Dataset entries:
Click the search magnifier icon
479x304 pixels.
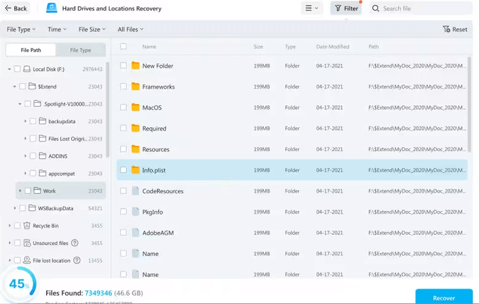pyautogui.click(x=376, y=9)
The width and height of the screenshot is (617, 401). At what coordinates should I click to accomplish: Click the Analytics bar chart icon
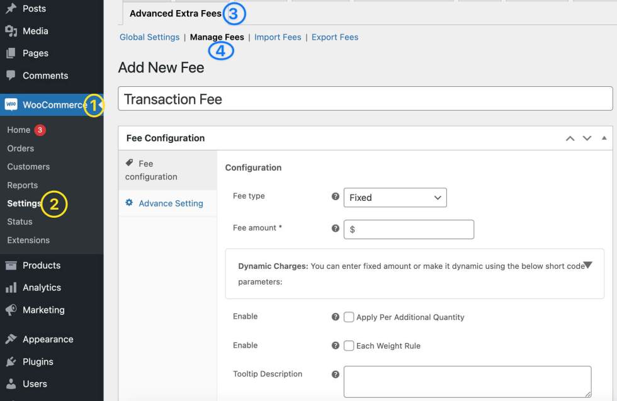(11, 288)
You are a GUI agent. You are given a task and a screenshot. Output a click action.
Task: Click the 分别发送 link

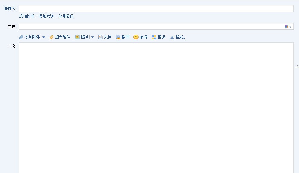pos(66,16)
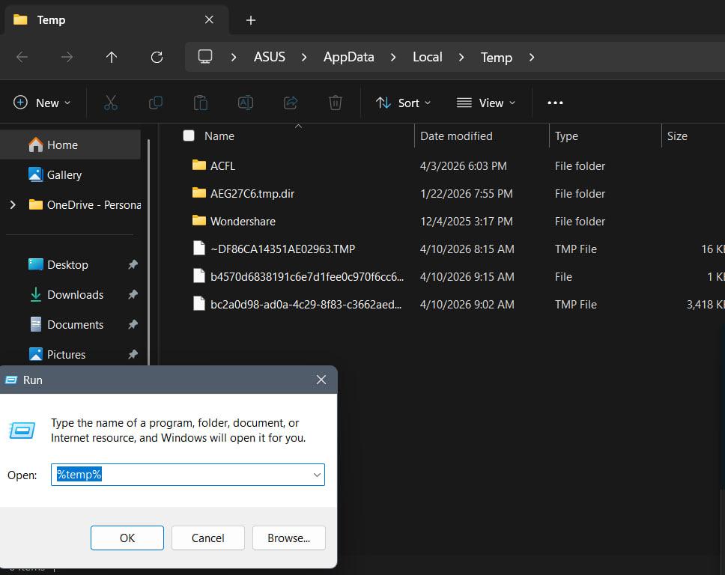
Task: Click the Copy icon in toolbar
Action: [155, 103]
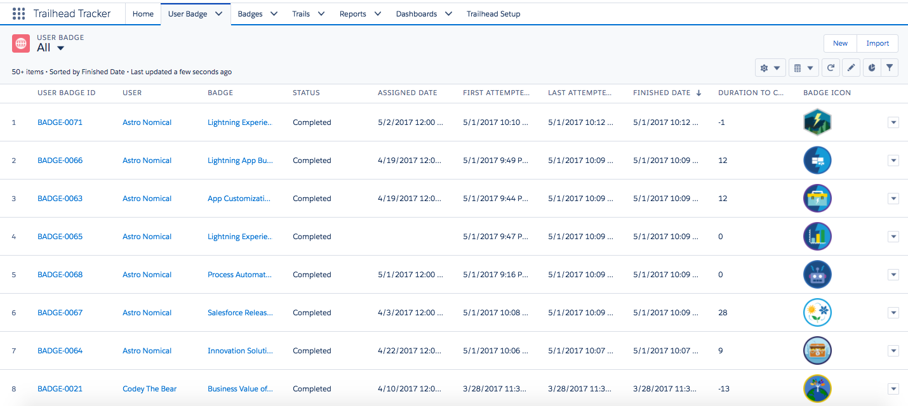Screen dimensions: 908x406
Task: Open the Codey The Bear user link
Action: (x=149, y=389)
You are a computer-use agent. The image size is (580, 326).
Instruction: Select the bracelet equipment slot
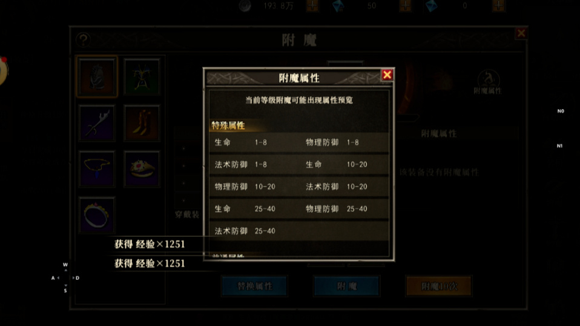click(x=97, y=215)
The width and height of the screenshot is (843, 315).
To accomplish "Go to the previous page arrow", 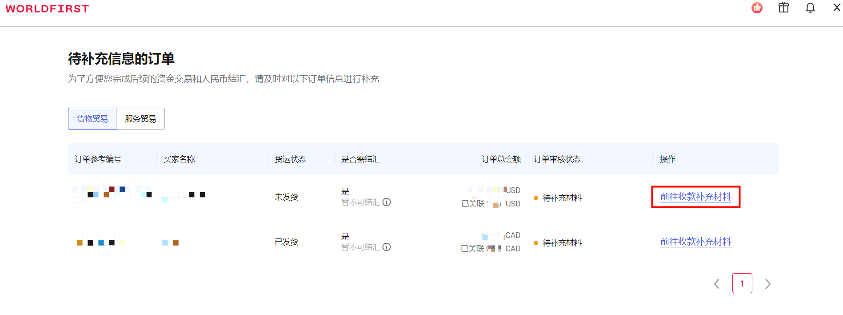I will [716, 284].
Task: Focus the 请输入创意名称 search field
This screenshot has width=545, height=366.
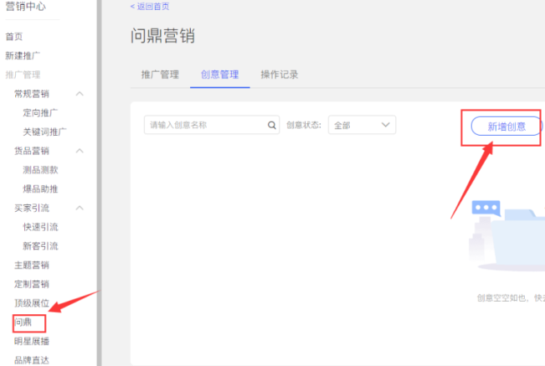Action: pyautogui.click(x=205, y=125)
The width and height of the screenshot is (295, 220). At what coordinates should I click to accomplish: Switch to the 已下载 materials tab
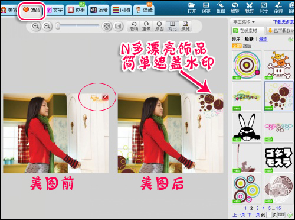click(x=281, y=31)
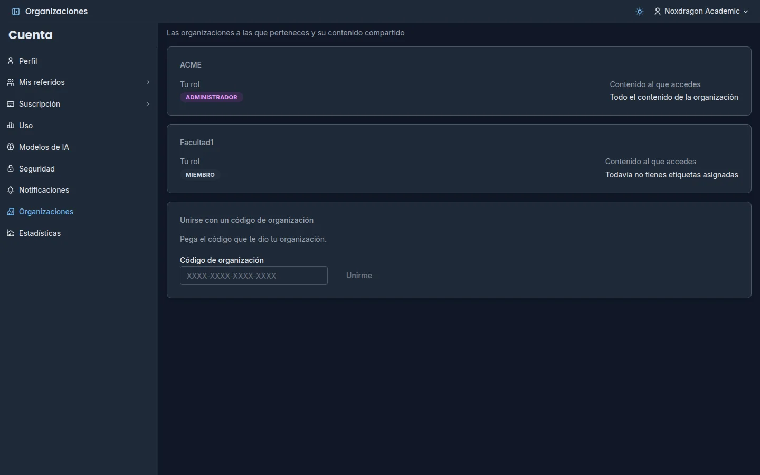Image resolution: width=760 pixels, height=475 pixels.
Task: Expand the Mis referidos submenu chevron
Action: click(148, 82)
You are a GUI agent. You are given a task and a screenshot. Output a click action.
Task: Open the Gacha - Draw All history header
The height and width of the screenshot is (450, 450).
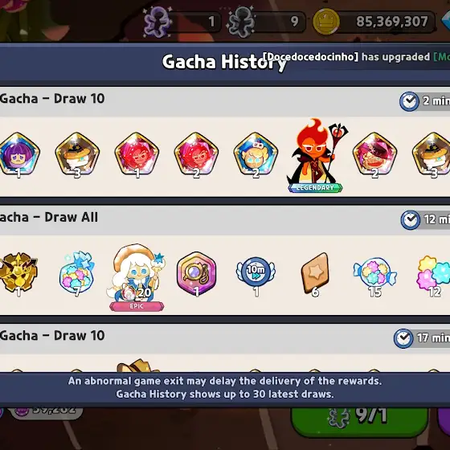point(225,220)
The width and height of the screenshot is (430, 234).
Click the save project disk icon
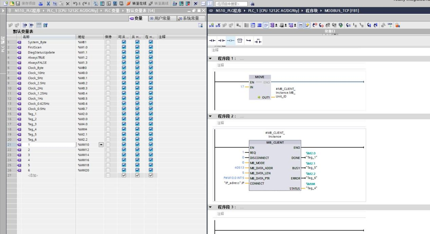(18, 3)
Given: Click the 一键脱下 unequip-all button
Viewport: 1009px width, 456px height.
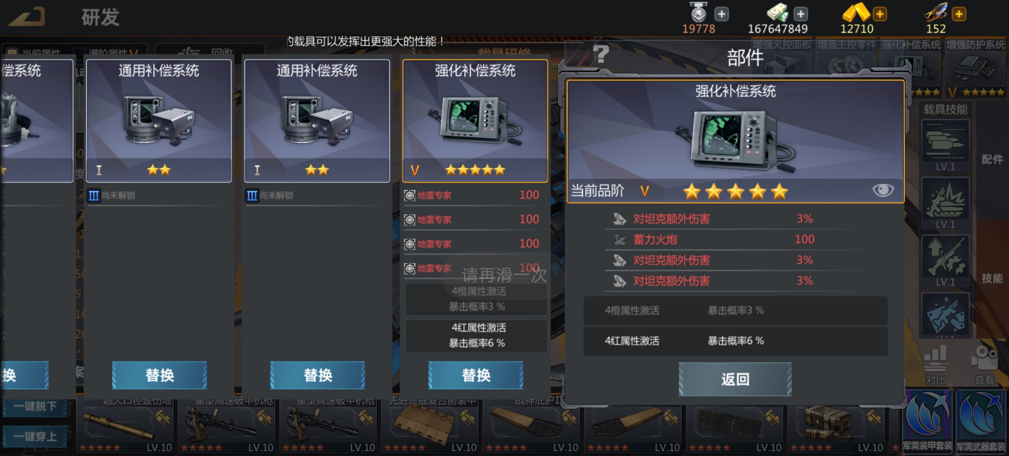Looking at the screenshot, I should click(35, 406).
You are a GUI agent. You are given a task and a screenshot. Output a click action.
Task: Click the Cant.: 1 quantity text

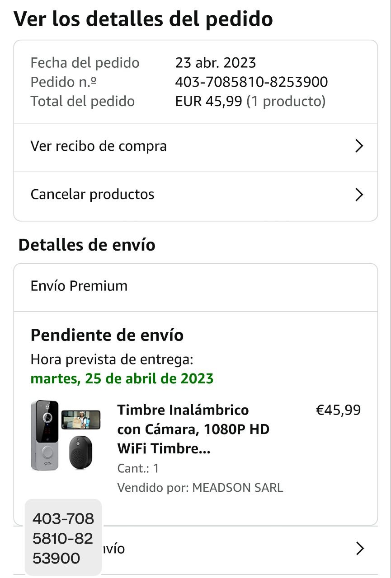click(138, 468)
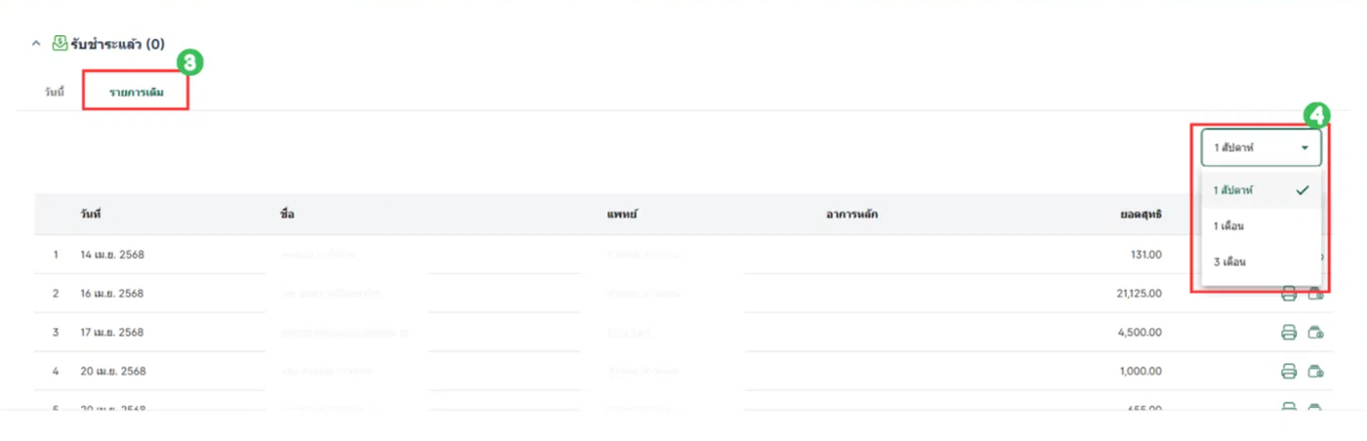Viewport: 1367px width, 441px height.
Task: Click the ชื่อ column header
Action: point(286,214)
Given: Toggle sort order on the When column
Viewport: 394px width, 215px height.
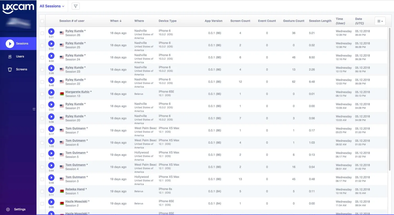Looking at the screenshot, I should pyautogui.click(x=116, y=21).
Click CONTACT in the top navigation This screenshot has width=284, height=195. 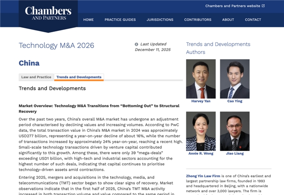[253, 20]
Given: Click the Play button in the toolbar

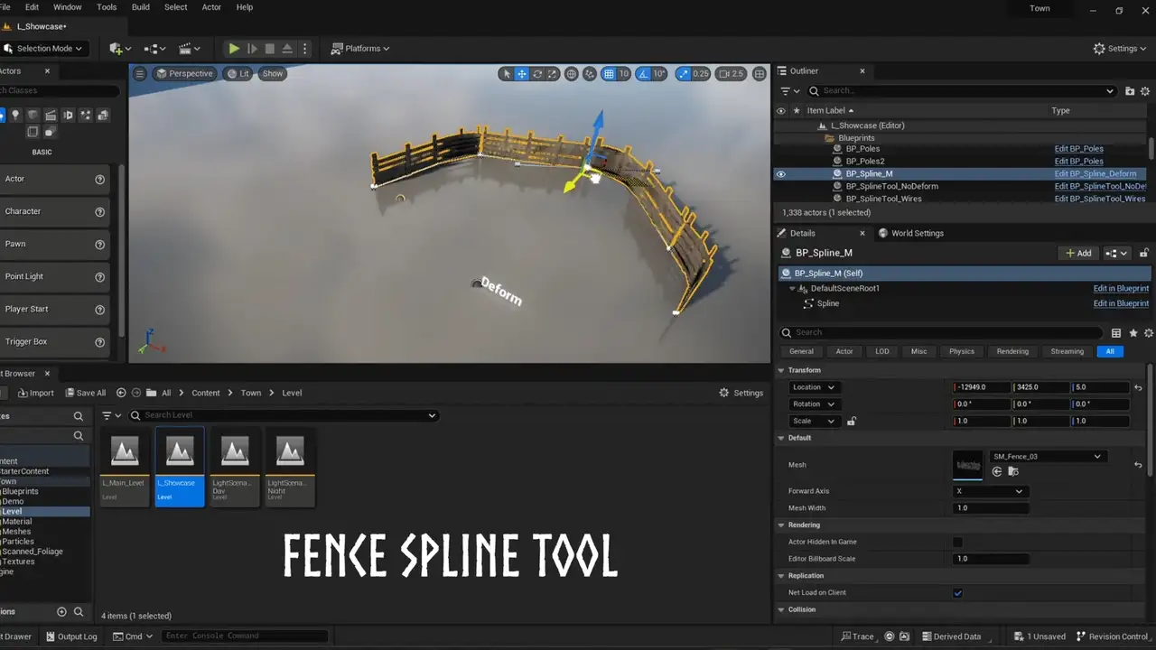Looking at the screenshot, I should [x=234, y=49].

◆ Aim of the exercise: Where the string "search" appears in a line of the entries above, return that line.

◆ Solution to this task:
Click the search magnifier icon
Task: Focus the 请输入创意名称 search field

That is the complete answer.